Why I don't miss Minitest
I've just got back from BrightonRuby, which was excellent. Lots of great talks, meeting up with old friends and making some new ones. A big thank you to Andy Croll and his team for a great event.
One of the lightning talks was titled "Why I don't miss RSpec" by Murad Iusufov, who works for one of the conference sponsors, Cleo. At Cleo they use Minitest, not RSpec, and Murad's talk was about how he found switching a breath of fresh air.
To paraphrase his reasons, RSpec is a big and complicated DSL that takes time to learn. The specs that it produces are often hard to follow - excessive nesting and sprinkling subject
and lets
all over the place mean fundamental setup happens far away from the stuff that matters.

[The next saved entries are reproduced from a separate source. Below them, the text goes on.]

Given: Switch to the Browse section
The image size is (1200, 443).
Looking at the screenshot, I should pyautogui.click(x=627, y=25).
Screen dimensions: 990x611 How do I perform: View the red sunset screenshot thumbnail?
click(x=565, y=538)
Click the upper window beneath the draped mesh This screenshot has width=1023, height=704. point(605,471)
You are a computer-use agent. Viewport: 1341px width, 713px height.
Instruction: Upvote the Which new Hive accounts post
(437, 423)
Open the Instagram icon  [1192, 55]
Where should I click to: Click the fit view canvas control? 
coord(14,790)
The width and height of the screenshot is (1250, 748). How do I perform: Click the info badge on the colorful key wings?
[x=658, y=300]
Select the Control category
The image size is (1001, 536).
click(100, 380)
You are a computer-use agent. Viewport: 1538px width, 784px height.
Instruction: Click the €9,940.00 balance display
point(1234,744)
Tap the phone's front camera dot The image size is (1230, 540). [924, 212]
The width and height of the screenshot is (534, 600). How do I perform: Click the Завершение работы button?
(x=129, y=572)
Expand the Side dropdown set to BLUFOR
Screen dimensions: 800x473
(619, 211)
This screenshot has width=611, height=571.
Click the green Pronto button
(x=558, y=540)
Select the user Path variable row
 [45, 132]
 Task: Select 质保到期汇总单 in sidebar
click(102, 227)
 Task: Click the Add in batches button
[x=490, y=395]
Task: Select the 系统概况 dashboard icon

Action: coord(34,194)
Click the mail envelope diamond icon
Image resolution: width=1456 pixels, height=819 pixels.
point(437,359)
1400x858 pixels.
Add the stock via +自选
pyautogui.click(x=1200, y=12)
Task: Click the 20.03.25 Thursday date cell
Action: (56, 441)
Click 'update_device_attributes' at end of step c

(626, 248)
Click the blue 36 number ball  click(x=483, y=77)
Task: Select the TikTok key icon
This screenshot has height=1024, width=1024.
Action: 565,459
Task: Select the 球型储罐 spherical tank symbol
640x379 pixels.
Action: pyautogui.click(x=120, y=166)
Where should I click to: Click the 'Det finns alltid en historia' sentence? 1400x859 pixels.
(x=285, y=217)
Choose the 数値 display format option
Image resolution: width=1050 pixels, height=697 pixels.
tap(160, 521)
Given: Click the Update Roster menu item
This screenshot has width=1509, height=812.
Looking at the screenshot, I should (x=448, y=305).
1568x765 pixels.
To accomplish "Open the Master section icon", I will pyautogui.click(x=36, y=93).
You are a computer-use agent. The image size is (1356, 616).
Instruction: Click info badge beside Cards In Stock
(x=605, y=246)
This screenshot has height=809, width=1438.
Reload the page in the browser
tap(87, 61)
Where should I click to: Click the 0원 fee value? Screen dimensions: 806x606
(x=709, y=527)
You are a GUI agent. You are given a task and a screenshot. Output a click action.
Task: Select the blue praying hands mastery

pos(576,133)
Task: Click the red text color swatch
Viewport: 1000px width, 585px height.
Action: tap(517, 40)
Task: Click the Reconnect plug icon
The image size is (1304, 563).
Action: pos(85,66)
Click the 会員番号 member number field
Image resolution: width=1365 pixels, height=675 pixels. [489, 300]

Whereas, Murad says, with Minitest you create a class and write methods. When he's writing tests, he's just writing code.
And this is where I disagree, as we're about to find out.
To be fair, some of the criticisms are valid.
RSpec has a lot to it and takes a bit of time to learn. And you can end up writing incredibly hard to follow specs. But, more importantly, RSpec is hard for non-native English speakers.
This final problem is one I sympathise with because it's very hard for RSpec to fix this. RSpec is deliberately designed that way. And it's designed that way because when I'm writing RSpec, I'm not writing code[1].
When I'm writing RSpec I'm writing executable documentation[2].
When I'm writing RSpec I'm writing a plan for my next bit of work.
When I'm writing RSpec I'm writing a description of how I expect it to behave.
When I'm writing RSpec, I am writing a specification[3].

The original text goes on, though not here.